AIM OF THE EXERCISE
Using the data below, copy every line that contains the word "sidebar".

DATA TO EXAMINE
________________________

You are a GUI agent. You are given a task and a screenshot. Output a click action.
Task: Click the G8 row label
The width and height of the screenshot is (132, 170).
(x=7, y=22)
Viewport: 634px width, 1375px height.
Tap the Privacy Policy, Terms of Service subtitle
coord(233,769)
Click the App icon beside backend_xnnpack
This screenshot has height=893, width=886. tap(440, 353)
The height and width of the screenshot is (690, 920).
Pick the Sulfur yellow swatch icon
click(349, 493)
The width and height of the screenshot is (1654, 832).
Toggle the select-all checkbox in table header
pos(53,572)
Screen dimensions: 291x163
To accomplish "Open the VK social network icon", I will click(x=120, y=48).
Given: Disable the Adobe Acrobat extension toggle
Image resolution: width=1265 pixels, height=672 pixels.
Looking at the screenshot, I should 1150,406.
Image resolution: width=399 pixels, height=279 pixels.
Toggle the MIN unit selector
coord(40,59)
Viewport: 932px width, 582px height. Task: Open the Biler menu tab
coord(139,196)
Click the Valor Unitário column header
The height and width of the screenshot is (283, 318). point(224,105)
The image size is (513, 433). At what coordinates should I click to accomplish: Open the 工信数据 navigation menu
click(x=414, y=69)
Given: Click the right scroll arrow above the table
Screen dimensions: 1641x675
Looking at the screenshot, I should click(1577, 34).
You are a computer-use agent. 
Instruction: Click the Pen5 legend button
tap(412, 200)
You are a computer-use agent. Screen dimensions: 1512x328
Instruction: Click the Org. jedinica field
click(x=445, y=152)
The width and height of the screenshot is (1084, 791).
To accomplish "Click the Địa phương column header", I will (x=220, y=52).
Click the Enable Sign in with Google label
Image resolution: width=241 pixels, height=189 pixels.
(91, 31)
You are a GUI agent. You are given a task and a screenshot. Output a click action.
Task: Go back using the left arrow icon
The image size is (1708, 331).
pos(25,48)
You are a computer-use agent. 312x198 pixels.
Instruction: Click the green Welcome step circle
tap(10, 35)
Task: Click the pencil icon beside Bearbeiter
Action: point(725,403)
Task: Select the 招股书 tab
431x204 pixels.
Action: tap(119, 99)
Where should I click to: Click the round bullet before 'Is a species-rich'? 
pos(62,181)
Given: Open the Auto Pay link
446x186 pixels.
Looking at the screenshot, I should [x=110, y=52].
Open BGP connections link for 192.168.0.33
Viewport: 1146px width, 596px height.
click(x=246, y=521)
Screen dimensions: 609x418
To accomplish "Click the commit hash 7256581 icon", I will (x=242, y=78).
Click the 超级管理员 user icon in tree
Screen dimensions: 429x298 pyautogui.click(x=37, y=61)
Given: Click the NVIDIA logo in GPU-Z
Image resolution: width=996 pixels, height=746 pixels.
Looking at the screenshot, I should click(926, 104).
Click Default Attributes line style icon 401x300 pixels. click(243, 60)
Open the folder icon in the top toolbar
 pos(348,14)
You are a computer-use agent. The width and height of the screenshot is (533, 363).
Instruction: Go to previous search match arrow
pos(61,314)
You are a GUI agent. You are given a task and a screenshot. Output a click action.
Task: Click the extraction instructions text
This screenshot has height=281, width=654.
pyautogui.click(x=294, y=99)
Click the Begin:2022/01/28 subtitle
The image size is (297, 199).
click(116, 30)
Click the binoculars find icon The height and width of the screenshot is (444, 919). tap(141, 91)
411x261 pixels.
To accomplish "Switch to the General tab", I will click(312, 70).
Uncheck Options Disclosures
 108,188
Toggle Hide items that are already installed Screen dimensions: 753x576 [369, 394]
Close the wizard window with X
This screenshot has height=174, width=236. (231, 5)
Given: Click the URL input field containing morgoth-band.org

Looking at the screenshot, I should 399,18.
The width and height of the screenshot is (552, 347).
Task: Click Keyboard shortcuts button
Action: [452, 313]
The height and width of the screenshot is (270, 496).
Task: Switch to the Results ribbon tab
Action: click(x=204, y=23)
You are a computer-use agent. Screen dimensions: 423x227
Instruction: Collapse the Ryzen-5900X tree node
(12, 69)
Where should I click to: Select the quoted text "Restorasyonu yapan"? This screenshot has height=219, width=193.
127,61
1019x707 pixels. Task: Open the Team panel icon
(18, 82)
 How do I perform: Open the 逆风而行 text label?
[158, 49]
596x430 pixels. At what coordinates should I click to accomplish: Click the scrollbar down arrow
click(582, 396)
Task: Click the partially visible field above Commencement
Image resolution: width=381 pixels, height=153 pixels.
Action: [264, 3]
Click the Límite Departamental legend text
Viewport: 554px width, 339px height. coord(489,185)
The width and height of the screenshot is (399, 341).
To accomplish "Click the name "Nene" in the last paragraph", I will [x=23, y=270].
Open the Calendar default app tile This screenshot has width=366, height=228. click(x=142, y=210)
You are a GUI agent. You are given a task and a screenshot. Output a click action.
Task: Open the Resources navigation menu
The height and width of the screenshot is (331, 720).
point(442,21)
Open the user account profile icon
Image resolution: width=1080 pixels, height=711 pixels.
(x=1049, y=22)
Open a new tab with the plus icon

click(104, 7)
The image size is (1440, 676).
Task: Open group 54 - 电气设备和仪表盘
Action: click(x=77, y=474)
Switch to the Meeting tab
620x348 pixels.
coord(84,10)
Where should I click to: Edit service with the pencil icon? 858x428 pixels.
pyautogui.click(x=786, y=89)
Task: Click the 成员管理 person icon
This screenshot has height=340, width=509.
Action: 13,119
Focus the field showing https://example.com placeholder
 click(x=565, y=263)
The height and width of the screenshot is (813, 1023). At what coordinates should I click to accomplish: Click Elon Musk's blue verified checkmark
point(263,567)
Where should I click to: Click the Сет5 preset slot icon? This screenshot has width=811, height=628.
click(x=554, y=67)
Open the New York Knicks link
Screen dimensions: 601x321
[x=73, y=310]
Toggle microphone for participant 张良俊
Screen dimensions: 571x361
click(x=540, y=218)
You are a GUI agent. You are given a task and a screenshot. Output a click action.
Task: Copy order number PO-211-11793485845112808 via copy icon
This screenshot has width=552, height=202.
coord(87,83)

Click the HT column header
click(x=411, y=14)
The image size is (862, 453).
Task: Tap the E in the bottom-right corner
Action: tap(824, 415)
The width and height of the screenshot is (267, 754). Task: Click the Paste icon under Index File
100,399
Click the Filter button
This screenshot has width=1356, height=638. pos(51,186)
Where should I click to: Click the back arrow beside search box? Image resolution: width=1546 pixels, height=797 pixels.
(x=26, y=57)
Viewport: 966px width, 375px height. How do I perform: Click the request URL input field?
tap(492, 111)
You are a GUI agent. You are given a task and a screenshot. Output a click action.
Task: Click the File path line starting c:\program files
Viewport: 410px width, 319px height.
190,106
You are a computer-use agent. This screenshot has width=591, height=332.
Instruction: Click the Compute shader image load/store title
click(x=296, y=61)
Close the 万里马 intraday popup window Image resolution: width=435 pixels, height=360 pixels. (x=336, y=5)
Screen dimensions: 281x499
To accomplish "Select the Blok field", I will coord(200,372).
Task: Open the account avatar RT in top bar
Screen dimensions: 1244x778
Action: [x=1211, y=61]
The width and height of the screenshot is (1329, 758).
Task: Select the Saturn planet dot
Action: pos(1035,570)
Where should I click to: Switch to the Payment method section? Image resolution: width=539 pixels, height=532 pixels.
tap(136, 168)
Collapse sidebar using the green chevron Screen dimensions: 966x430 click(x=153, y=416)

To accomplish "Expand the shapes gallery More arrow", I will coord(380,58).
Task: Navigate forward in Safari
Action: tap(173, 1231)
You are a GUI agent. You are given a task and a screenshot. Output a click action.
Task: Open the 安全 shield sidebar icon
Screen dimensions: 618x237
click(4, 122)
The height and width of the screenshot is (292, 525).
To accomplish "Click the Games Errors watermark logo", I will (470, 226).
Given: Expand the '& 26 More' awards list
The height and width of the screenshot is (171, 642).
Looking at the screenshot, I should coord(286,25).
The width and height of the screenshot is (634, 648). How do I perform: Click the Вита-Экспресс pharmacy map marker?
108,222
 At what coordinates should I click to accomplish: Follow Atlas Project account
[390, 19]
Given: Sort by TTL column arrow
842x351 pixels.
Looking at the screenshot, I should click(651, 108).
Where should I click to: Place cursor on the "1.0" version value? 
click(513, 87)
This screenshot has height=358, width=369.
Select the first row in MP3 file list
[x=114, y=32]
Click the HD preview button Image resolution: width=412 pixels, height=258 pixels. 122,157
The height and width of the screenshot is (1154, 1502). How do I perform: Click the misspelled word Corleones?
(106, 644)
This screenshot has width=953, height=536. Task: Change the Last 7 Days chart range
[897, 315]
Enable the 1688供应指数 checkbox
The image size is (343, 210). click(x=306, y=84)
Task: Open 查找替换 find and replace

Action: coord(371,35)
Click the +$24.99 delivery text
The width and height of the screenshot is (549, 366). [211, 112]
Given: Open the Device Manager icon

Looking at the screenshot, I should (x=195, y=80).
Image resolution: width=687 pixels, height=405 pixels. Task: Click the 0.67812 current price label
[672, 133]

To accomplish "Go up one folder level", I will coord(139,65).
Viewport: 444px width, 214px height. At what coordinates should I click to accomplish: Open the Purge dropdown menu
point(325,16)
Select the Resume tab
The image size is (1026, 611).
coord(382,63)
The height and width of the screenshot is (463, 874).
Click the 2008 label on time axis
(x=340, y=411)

________________________

OUTPUT BELOW
Collapse sidebar using the green chevron Screen dimensions: 966x430 click(x=153, y=416)
Task: Open the 安全 shield sidebar icon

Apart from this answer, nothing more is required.